Wrench Monkey here are some simple wooden features that we built at our trails. We're on city land, so like you we have to be reasonable. However, it was decided that if the more radical stunts were clearly marked with proper warnings and were not on the main trail, then some more "exciting" features could be incorporated.

The first pic is one of a small jump ramp. It helps riders to gain confidence "getting air" on a ramp and dropping off something bigger than a curb. Some initially look at this and think about getting air on the ramped portion and maybe hitting their rear wheel as they're coming down. The ramp is just high enough and long enough, however, that if you're going fast enough for your rear wheel to hit the end of the ramp before clearing it, your forward momentum carries you on through without any excitement. The only way to screw up on this one is to go so slow that you literally drop off in slow motion and possibly endo. But you have to go at an almost trials pace to do it. This has been a very good yet safe skills builder for many riders. 

The second one is a small, flat launch ramp over a dry creek with a very nice transition. You can go slow or fast as the transition is long and smooth. We have several places where we incorporated some wooden and natural features together just to keep it fun.


----------



## TNC (Jan 21, 2004)

Here are a couple of pics of a more challenging stunt that is off the main trail. It is clearly marked and signed. There is no way to accidently ride onto this stunt and claim that it wasn't clear that it was dangerous...LOL!

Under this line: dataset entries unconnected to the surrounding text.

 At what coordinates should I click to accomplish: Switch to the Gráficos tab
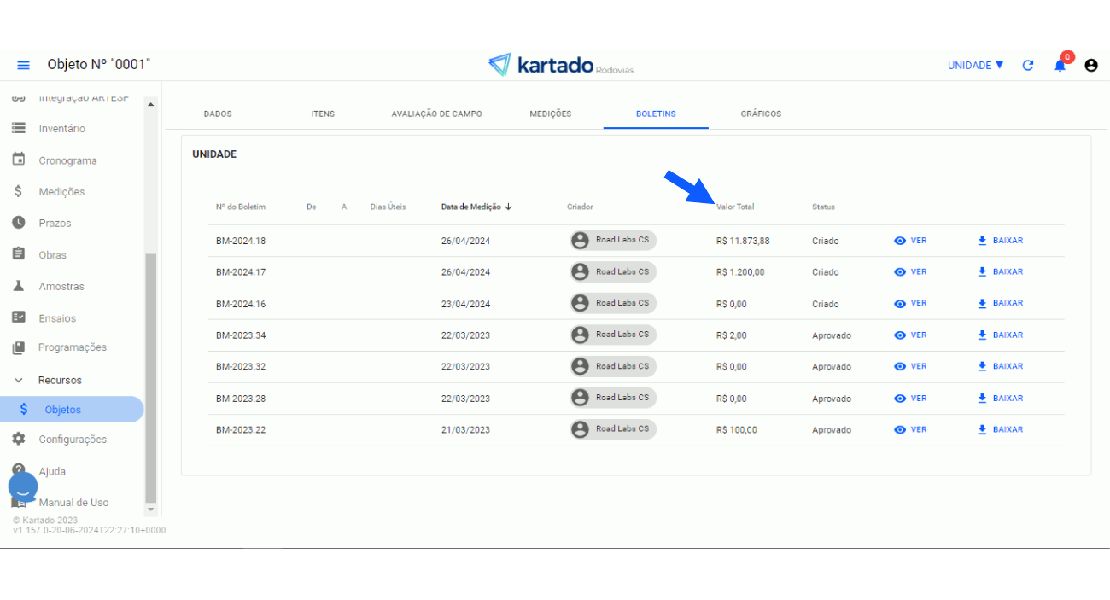(760, 114)
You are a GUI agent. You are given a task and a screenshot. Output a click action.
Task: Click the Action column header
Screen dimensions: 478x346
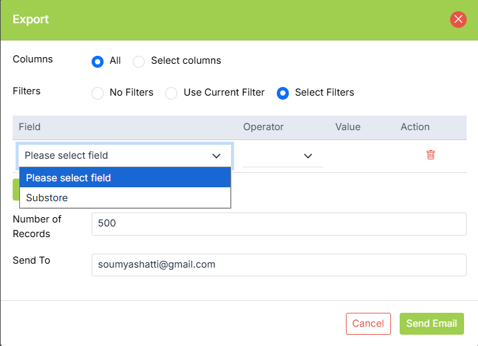click(x=415, y=127)
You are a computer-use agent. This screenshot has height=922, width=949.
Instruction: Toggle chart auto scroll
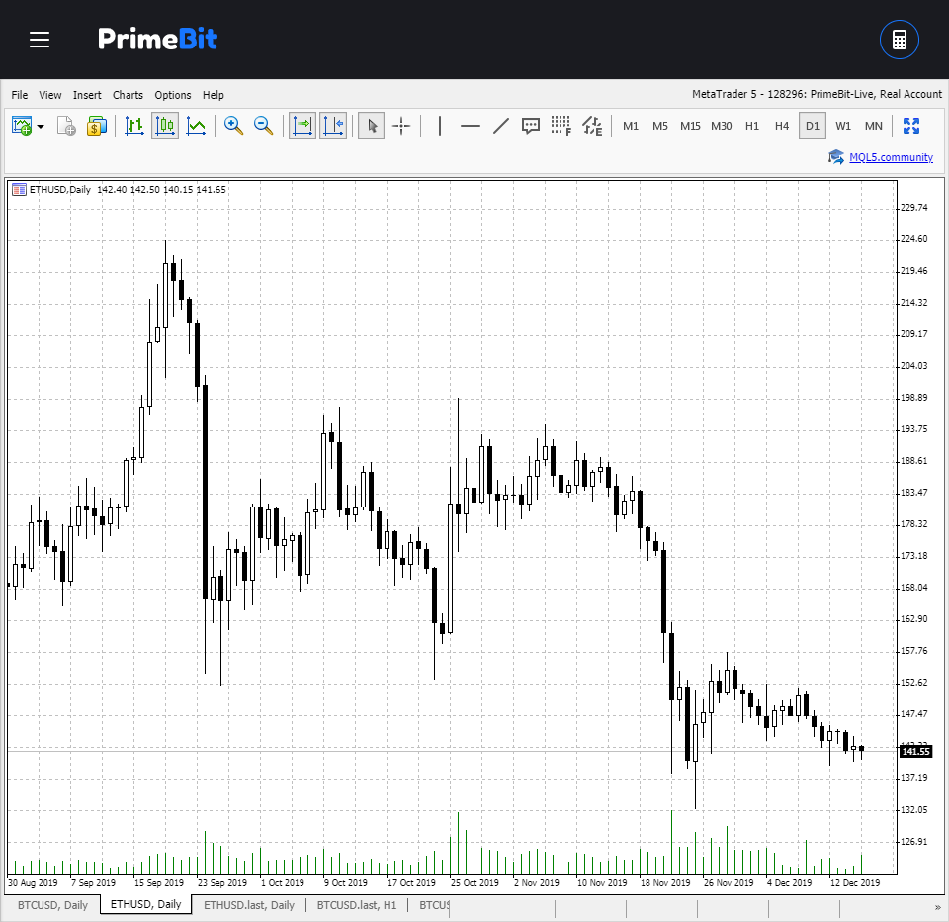[302, 126]
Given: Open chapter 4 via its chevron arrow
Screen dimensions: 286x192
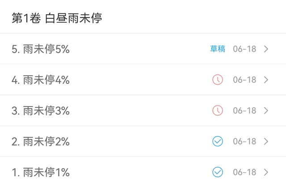Looking at the screenshot, I should tap(266, 79).
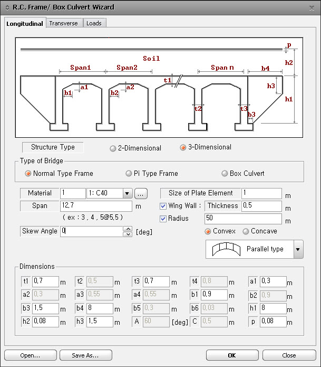
Task: Select Pi Type Frame option
Action: point(129,173)
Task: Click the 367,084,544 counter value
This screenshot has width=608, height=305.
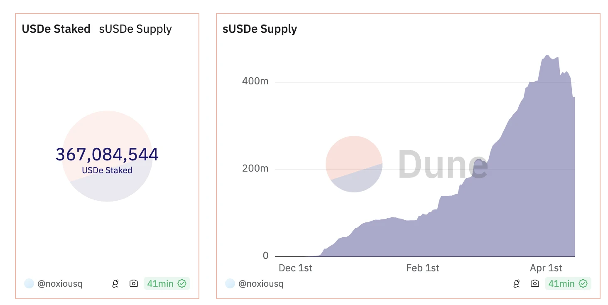Action: [107, 155]
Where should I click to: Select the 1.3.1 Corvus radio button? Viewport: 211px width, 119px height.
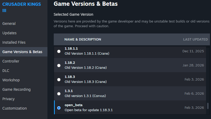(x=59, y=94)
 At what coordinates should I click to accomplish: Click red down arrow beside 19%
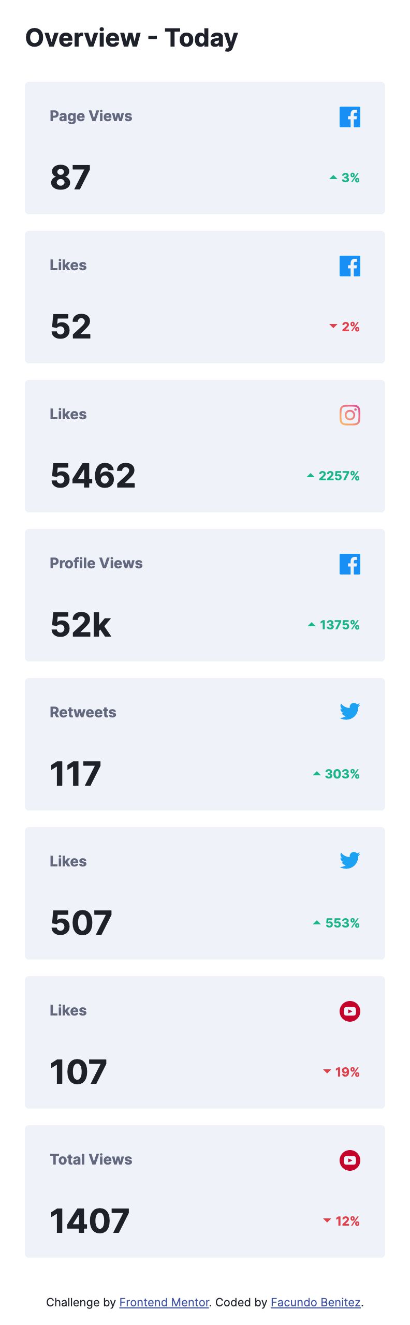tap(327, 1071)
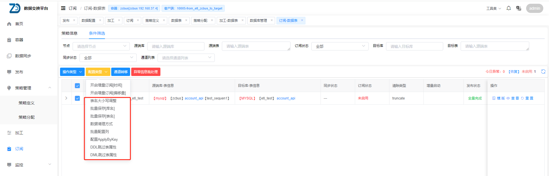Viewport: 549px width, 176px height.
Task: Open the 订阅状态 dropdown
Action: pyautogui.click(x=340, y=46)
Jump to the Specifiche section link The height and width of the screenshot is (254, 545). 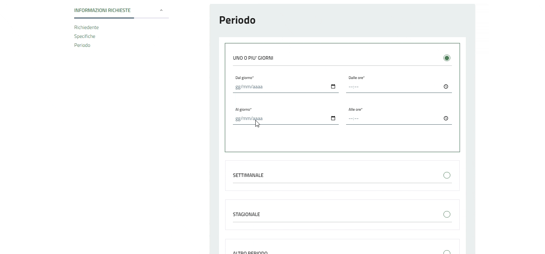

The ramp is about 4' off the ground and goes to a skinny which leads to a 10-14 foot drop...depending on how far out you go...to a very nice transition. Obviously not many people try this one. We have about 3 jumps and stunts of this caliber that are warning marked and off the main trail.


----------



## sick4surf (Feb 4, 2004)

Those look very well built. What is the wording on the warning signs? Any close ups?


----------



## TNC (Jan 21, 2004)

The one above the stop sign says, "Baron''s Suicide Ramp". Baron is the guy who built it. The one with yellow letters says, "Dangerous Jump...Ramp has deep dropoff...Look before you leap...Only for skilled riders.


----------



## sick4surf (Feb 4, 2004)

Thanx! 

You can't say they weren't warned..."Baron's suicide ramp" 

gotta love it!


----------



## Wrench Monkey (Sep 23, 2007)

Those are great stunts.Thanks for posting them. 
I like your signs. Hard to miss a big red stop sign.


----------



## Nebraska (Nov 7, 2005)

I've posted this in the video section before...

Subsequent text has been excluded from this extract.